**Text excerpt**
***

BACKGROUND: Identifying factors affecting nursing students' adjustment to the internship conditions can enable nursing officials to make important decisions that can help students benefit more from their internship period according to expected goals.
OBJECTIVES: The present study was conducted to explain the facilitating and inhibiting factors of nursing students' adjustment to the internship.
DESIGN: The qualitative content analysis approach was used.
SETTING: The present study was conducted at a nursing and midwifery school affiliated with a large metropolitan medical university in northern Iran.
PARTICIPANTS: A total of 17 final-year nursing students who did morning shifts during the week and a day-long (morning and evening) shift per week, were selected through purposive sampling with maximum variation.
METHODS: Data were collected over 17 months through face-to-face semi-structured interviews, then carefully transcribed and analyzed using Graneheim & Lundman qualitative content analysis approach.

***

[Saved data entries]

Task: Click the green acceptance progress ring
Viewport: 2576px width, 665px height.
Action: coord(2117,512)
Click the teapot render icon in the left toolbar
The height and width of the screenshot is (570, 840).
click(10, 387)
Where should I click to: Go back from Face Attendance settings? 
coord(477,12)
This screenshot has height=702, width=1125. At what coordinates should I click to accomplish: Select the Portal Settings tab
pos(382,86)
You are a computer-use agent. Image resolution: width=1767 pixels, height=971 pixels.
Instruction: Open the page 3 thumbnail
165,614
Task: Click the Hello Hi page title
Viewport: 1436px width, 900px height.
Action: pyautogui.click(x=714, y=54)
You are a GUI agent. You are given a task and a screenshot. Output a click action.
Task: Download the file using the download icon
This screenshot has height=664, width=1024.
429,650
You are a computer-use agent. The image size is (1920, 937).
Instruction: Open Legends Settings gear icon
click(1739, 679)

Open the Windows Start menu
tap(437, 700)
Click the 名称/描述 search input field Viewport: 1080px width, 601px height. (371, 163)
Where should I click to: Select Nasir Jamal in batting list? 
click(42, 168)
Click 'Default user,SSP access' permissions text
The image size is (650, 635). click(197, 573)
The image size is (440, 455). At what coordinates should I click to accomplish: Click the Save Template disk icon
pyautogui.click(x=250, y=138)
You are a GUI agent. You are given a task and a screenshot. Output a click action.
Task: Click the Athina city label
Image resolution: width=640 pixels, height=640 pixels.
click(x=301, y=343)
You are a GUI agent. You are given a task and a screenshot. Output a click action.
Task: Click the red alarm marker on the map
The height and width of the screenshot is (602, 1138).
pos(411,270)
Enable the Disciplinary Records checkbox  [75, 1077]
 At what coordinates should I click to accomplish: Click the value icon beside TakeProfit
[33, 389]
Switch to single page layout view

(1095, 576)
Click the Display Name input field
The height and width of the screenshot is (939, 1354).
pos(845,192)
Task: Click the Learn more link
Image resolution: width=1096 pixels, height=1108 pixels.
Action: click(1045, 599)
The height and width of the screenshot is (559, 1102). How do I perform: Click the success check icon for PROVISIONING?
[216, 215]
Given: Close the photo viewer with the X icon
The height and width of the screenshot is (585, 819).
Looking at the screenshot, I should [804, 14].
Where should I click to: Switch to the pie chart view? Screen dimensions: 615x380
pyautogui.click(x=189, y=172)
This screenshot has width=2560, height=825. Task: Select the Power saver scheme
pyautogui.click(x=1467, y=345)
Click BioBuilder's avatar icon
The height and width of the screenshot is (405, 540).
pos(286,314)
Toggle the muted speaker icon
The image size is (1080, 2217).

***

How would the abstract on nursing students' adjustment to the internship go on? Continue it from the sentence on data collection and analysis.

RESULTS: Support systems, the internship structure and its setting, and personal and professional factors were the three themes identified as facilitators and barriers of adjustment.
CONCLUSION: According to the results, factors affecting students' adjustment to internship manifest their effect over a continuum, in the form of adequate/poor support, high/low self-efficacy, and appropriate/inappropriate internship structure and setting. Moreover, support systems are among the most important factors affecting nursing students' adjustment to the internship. Furthermore, the role of hospital staff in accepting or rejecting the conditions and issues that participants face during their internship is very important.